Required work:
Down to the last line, transcribe the records verbatim and exclude the images.

Source data:
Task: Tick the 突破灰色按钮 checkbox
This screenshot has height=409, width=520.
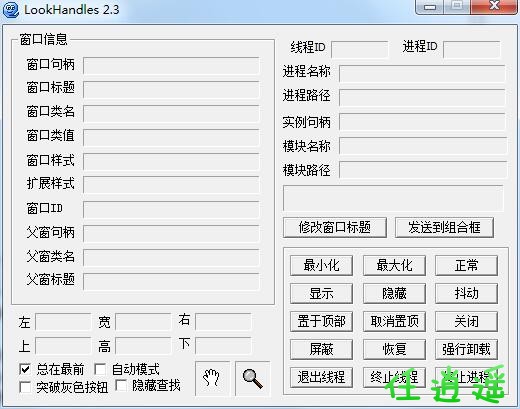Action: point(25,387)
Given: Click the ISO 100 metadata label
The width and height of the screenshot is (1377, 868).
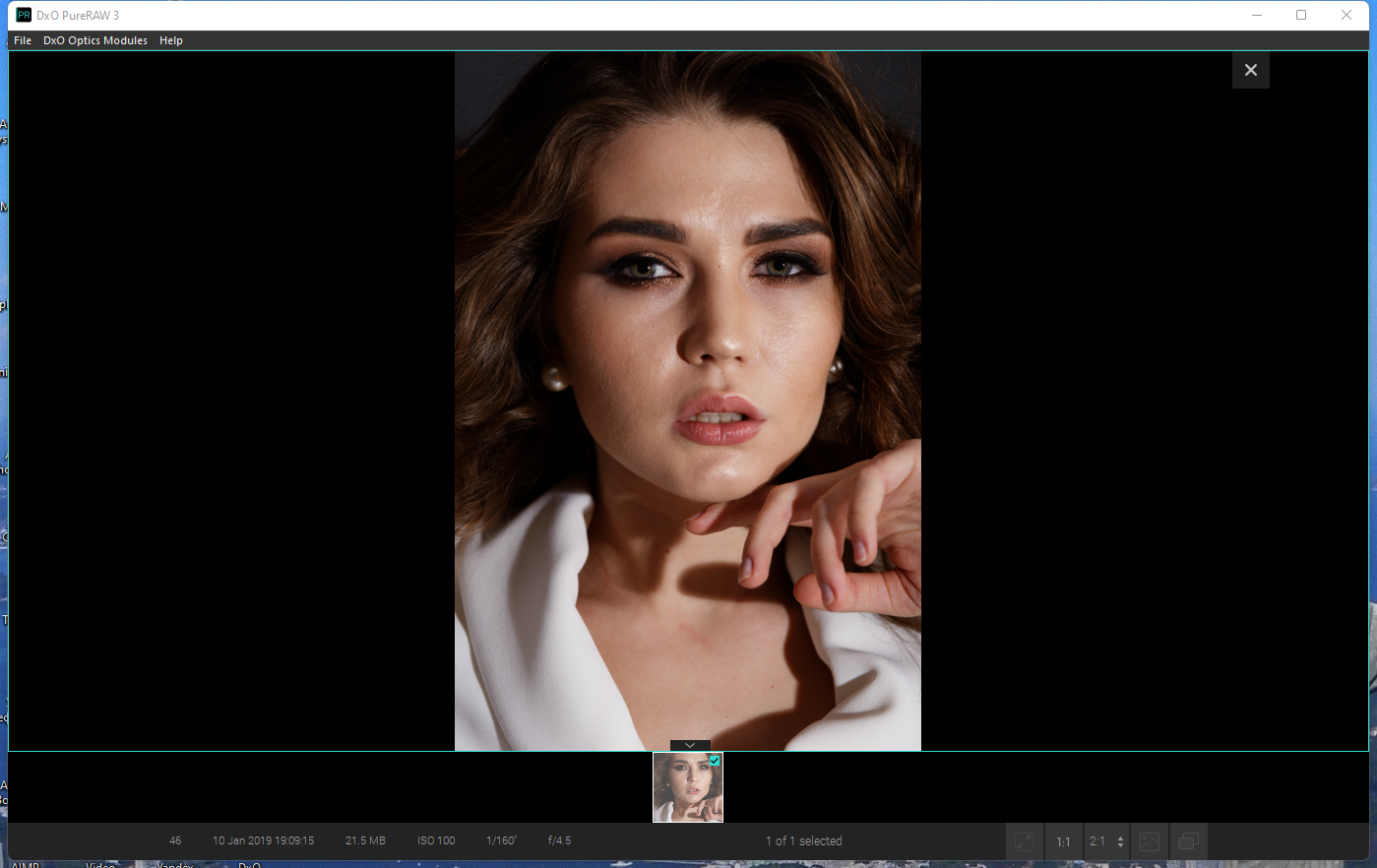Looking at the screenshot, I should (436, 840).
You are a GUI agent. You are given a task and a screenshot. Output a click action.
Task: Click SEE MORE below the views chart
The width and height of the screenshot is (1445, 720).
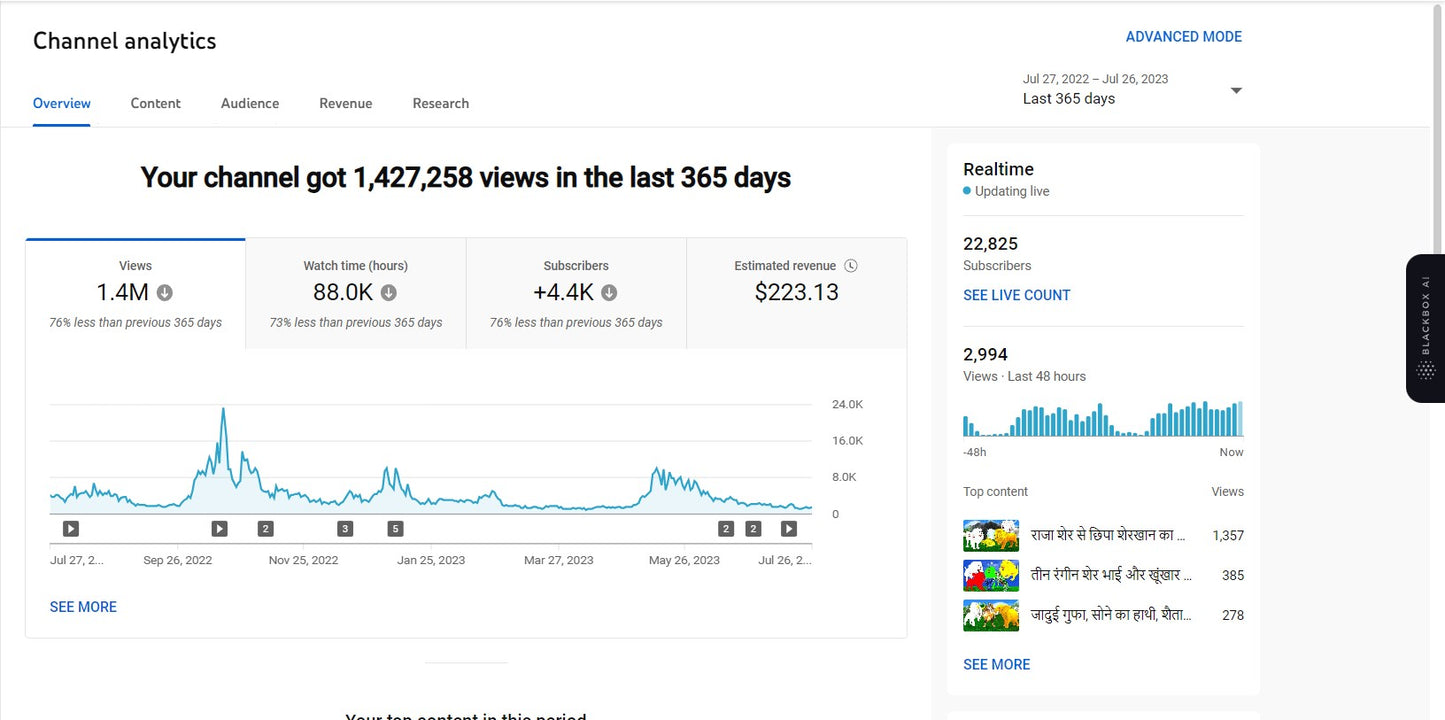point(83,606)
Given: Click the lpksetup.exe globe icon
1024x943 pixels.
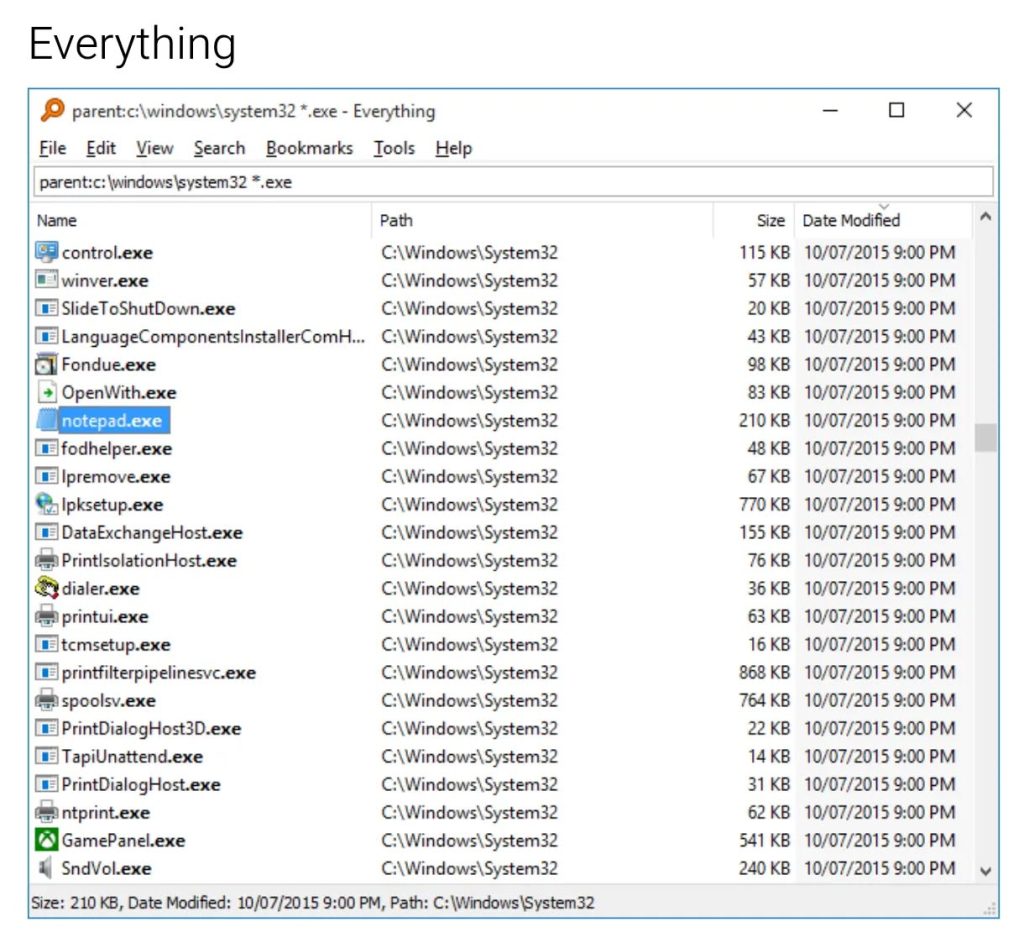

Result of the task:
Task: Tick the 突破灰色按钮 checkbox
This screenshot has height=409, width=520.
Action: point(25,387)
Given: Click the ISO 100 metadata label
The width and height of the screenshot is (1377, 868).
Looking at the screenshot, I should (436, 840).
You are a GUI agent. You are given a task and a screenshot. Output a click action.
Task: Click SEE MORE below the views chart
The width and height of the screenshot is (1445, 720).
point(83,606)
Given: Click the lpksetup.exe globe icon
1024x943 pixels.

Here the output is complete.